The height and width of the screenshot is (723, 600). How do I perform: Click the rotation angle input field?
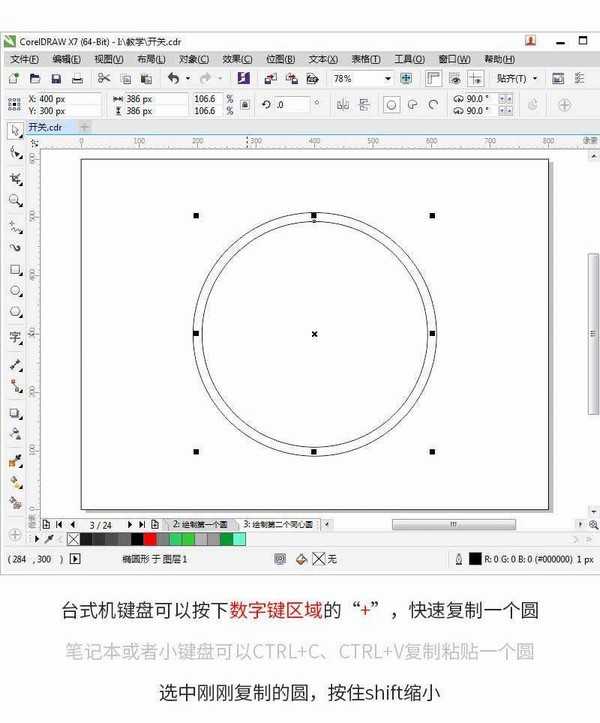point(294,104)
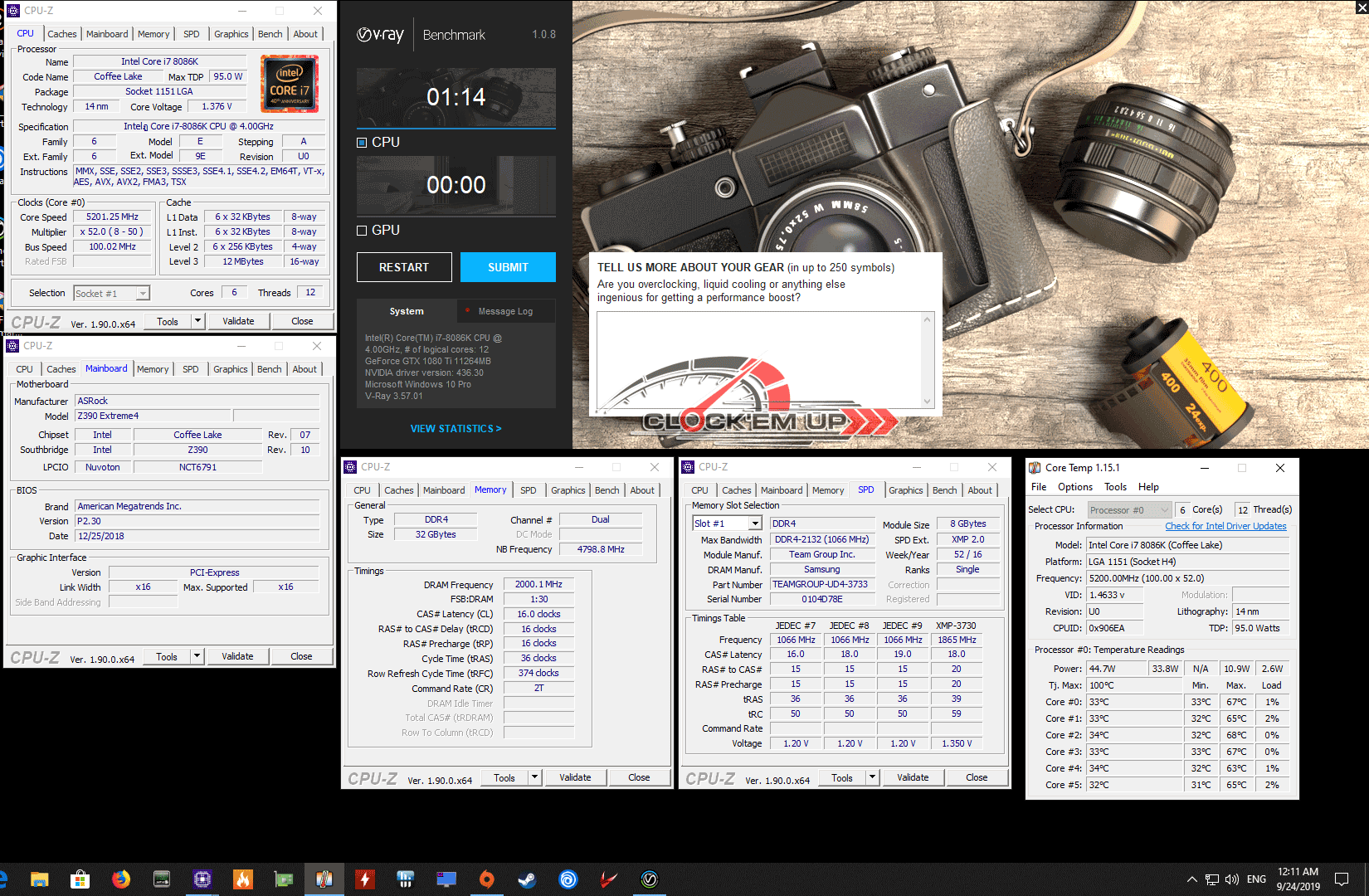This screenshot has width=1369, height=896.
Task: Click the scrollbar down arrow in gear description box
Action: 928,402
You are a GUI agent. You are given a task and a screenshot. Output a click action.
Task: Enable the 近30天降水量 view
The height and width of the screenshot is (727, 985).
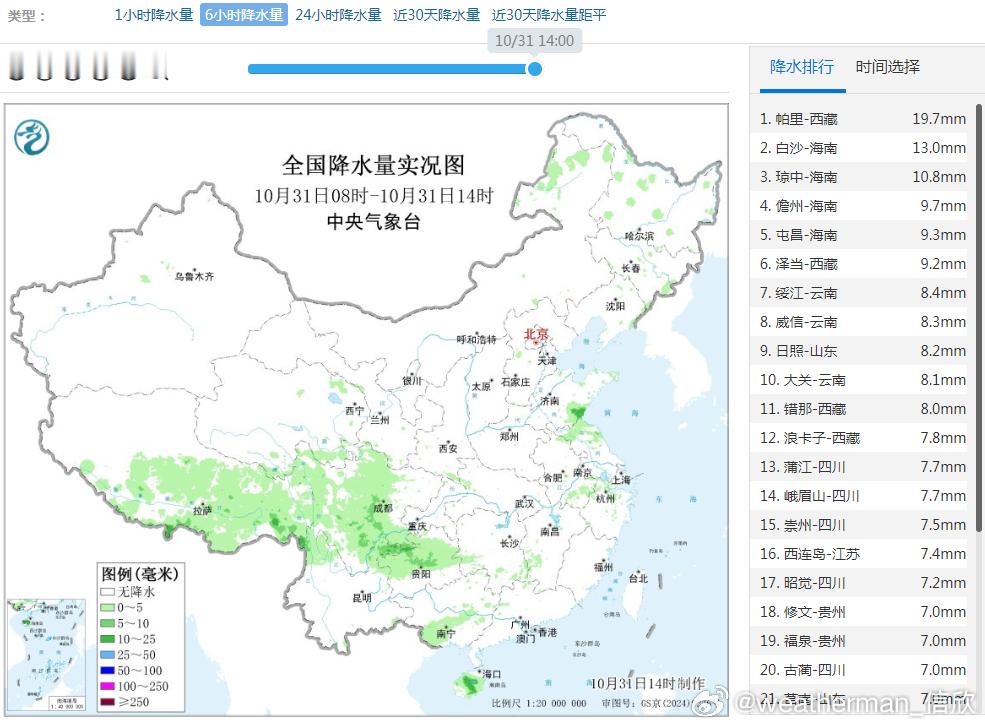[x=434, y=15]
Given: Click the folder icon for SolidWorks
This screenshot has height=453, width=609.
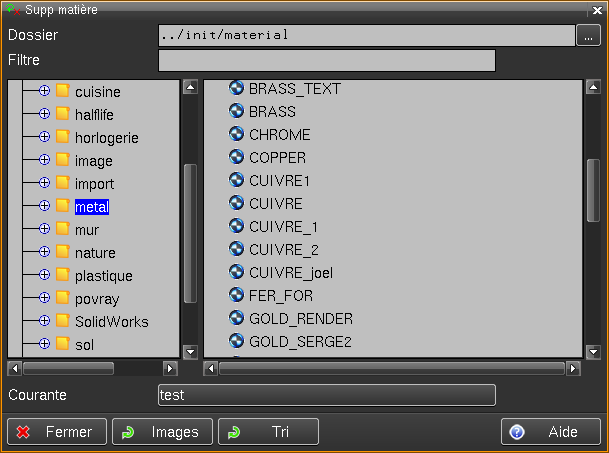Looking at the screenshot, I should click(x=62, y=321).
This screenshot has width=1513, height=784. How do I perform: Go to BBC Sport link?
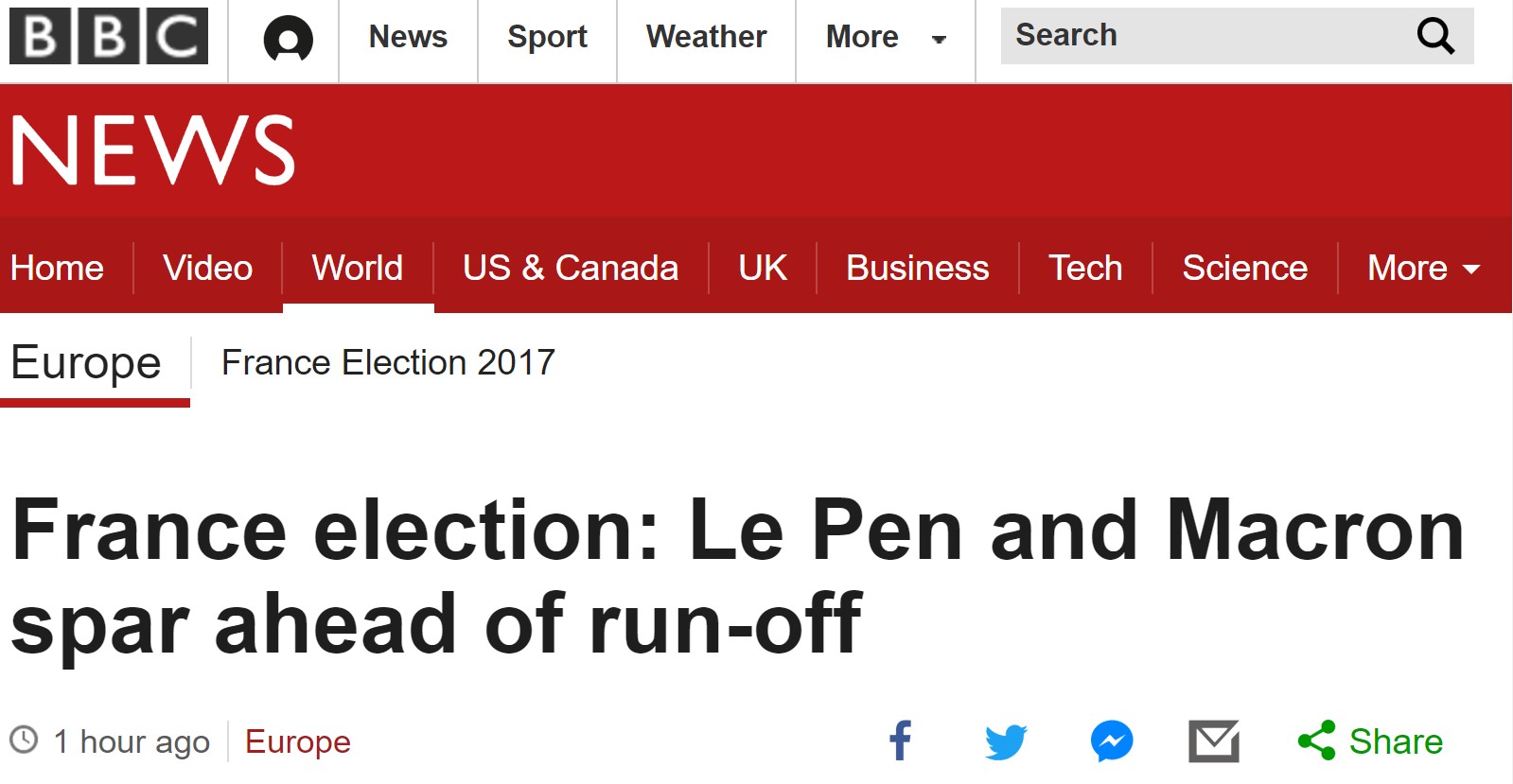(x=547, y=37)
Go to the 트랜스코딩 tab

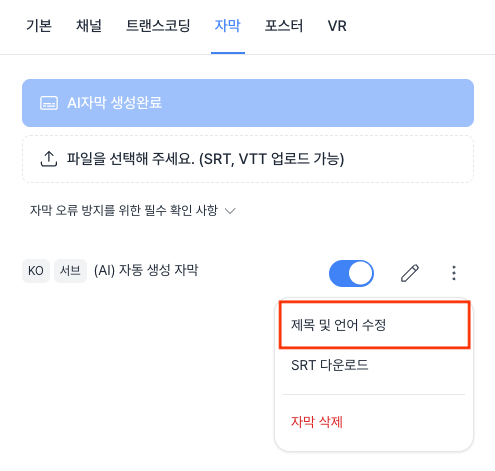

What you will do:
Repeat exactly the lines above, from the line containing "The height and width of the screenshot is (727, 985)." through the last line of the records, inclusive; omit any pictures.

Problem solution:
The height and width of the screenshot is (727, 985).
[x=434, y=15]
Given: Click the folder icon for SolidWorks
This screenshot has height=453, width=609.
Looking at the screenshot, I should click(x=62, y=321).
This screenshot has width=1513, height=784. How do I perform: Go to BBC Sport link?
(x=547, y=37)
Go to the 트랜스코딩 tab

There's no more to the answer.